Yesterday at work I was playing the role of office grunt. At times I am the office supervisor by title, at others the supervisor by function. I have several coworkers who have similar “multi-hatted” positions. Yesterday, I was at the very bottom of the chain of command.
I was having a standard interaction with a customer, answering several specific questions. He gave me the necessary particulars and I found all the pertinent information and then asked to whom I was speaking. I was told that I was speaking to the fiance of the woman whose information I had in front of me. Almost before he asked for details, I told him, “We don’t give out personal information.” (It is a company policy, even for relatives.) His immediate response was, “Why? Because I sound black!?” I have gone over this episode in my head so much since, that I can’t honestly say whether I had made any such distinction before he said that. It seems to me that he started talking differently at that point, almost adopting an affectation. (Looks like you would have to join the Onion premium or wait for a new article to enjoy the full lampoon effect, but Mr. Kornfeld is a skinny white accounts receivable type.)
A little back story: I used to work at a liquor store in South Minneapolis where there was a lot of racial tension. My experience was that whenever someone made an accusation of racism-- regardless of whether the accusee was indeed a racist (and, yes, there were such people around)-- the accuser was up to something.
I become a broken record. We don’t give out that kind of information. That’s not information I can give out. We don’t give out that kind of information. That’s not information I can give out. And he becomes a red flag machine. “What, do you think I’m going to beat my wife?” (you said it, not me) “Are you stupid or something?” (styoopid is as styoopid does, duh-huh) “Why would I be stalking my fiance?” (Who said anything about stalking?) “Do you even know how to find out?” (I think I’m a-sposed to use this here typey board.) etc.
I finally put him on hold with the comment, “Let me ask my supervisor.” In the past, I have found that I can just ask one of my fellow grunts to play the role of supervisor just so that customers hear the same story from two people. However, it was a busy afternoon and everyone was buried. The titular supervisor (te hee) would have just said to tell him we can only give that information to the police since he knows I am a sometime supervisor myself.

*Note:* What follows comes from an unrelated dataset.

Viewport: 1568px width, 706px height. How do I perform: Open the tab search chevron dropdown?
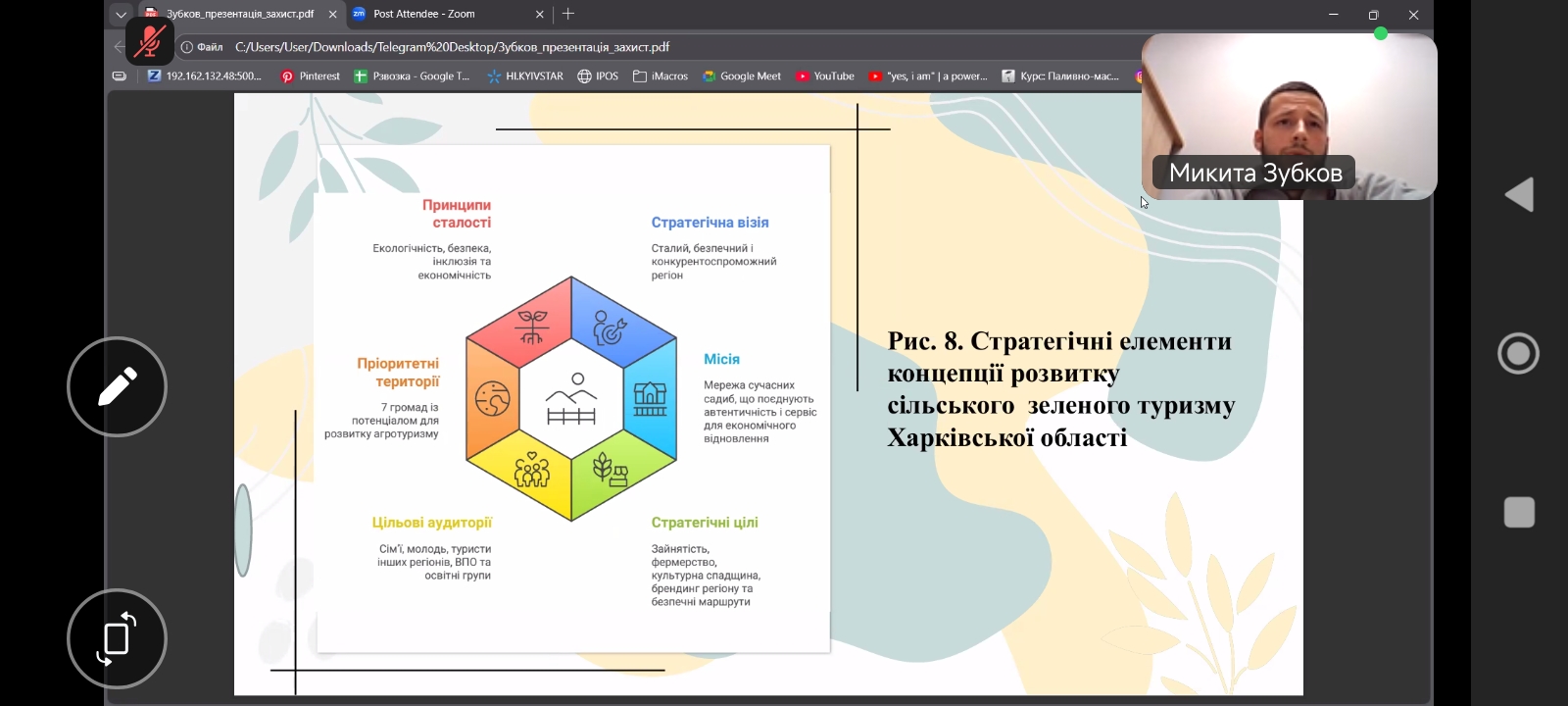(121, 14)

Cut to the chase. I get back on the phone with him and say,“That’s not information I can give out.” The guy goes off on me! “Why you doin’ me like that? You a bitch! Mother fuckin’ white trash faggot,” along with several other maledictions in the white-boy theme. Then he hangs up.

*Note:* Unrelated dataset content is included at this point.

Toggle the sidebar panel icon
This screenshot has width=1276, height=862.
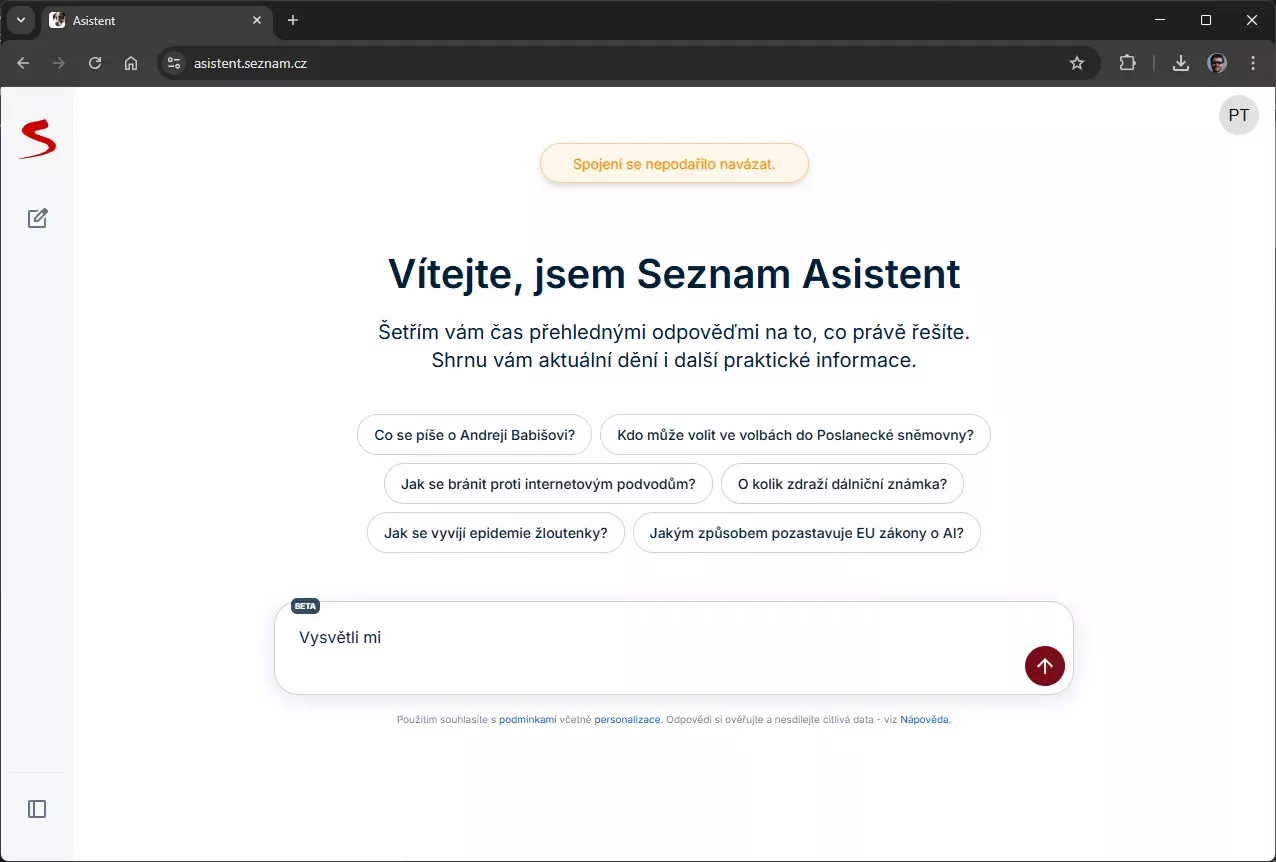point(37,809)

I really felt like shit. I have a hard time letting go confrontations like that and this one really got to me. Not only did I not make any judgment about him based on his color (assuming he was black), but he made an assumption about me based on my professional phone voice, then proceeded to hurl racial epithets and insults because he thought I was being racist. (A white racist no less!) WTF.
With an injured sense of wanting to lash out: I think I understand why people are racist!